Linux CPU Scheduling

Overview

The goal of this lab is to explore process scheduling in Linux and to explore system calls that allow users to modify scheduling.

Activities

Work your way through the following exercises, demonstrating your knowledge of the material by answering the numbered questions.
Submit a detailed lab report including the answers to the numbered questions. If you modify the Sample Programs to answer a question, include the updated code in the writeup.
Several questions ask about timing. Don't forget that the shell has a built-in time command.

Overview of Scheduling

Study the man page man 7 sched.
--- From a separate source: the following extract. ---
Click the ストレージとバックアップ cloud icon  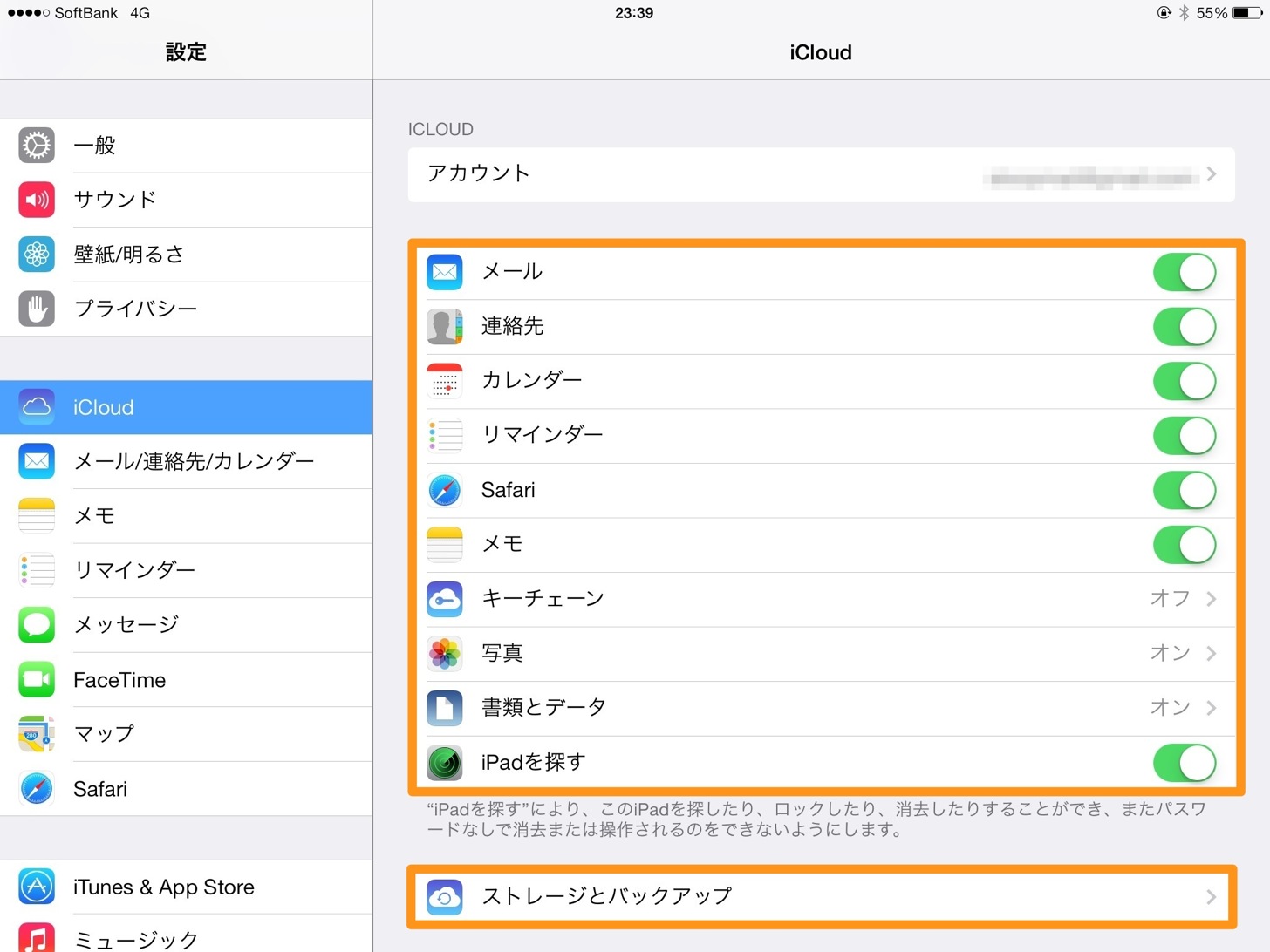pyautogui.click(x=445, y=896)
Focus on the sections titled API summary, Scheduling policies, SCHED_FIFO, SCHED_RR, SCHED_OTHER (you do not need to read the part about nice values), and SCHED_IDLE.

(6 pts) How many different scheduling policies are available? List all of them.
(1 pt) How many different scheduling priorities are available?
(2 pts) Explain the difference between a policy and a priority. Which is more important for determining when a process will run?
(1 pt) In what ways is this setup similar to a multilevel queue as discussed in class?
(2 pts) Explain the main difference between SCHED_FIFO and SCHED_RR. (Hint: they are not very different.) How do these algorithms compare to FIFO and Round-robin as discussed in class?

Note: When people discuss "the Linux scheduler", they are often referring to the CFS (Completely Fair Scheduler) that controls scheduling in SCHED_OTHER. The CFS is not too complicated and is worth reading about if you are curious, but we will not go into the details in this lab.

System Calls Affecting Scheduling

Next, we are going to experiment with some of the system calls listed in sched(7).

TIP

The man pages of the system calls used in the following section are specific to Linux and the predefined constants that you find there are NOT by default available even when you include sched.h. To make them available, you must add the following line before your #include statements:

#define _GNU_SOURCE

WARNING

To demonstrate what can/can't be done, some of the system calls below may return an error. Recall the use of the function perror() and the global variable errno from a previous lab exercise.

(1 pt) Write a simple program that checks its own scheduling policy. Based on this, what is the default scheduling policy?
The scheduling policy you find will be a number – I am interested in the actual name corresponding to the number. Include code showing how you determined the number and explain where you looked to determine the corresponding name.
(1 pt) Write a program that tries to change its own scheduler to round-robin without changing the priority. What happens? Why? (Hint: Using perror() throughout your code may be helpful here.)
(2 pts) Write a program that tries to change its own scheduler to round-robin with a higher priority. Which system call(s) could you use to determine the priority necessary for round-robin scheduling? What happens? Why? (Hint: using perror() throughout your code may be helpful here.)

Processor Affinity

When multiple CPUs are available on your system, the OS may dispatch your process(es) to any available CPUs. But, the operating system may also give users the option of requesting CPU affinity — specifying a specific processor or subset of processors that a thread should run on. One reason this may be helpful is to make better use of the cache. However, a process will not necessarily run faster simply because it has affinity for a particular CPU.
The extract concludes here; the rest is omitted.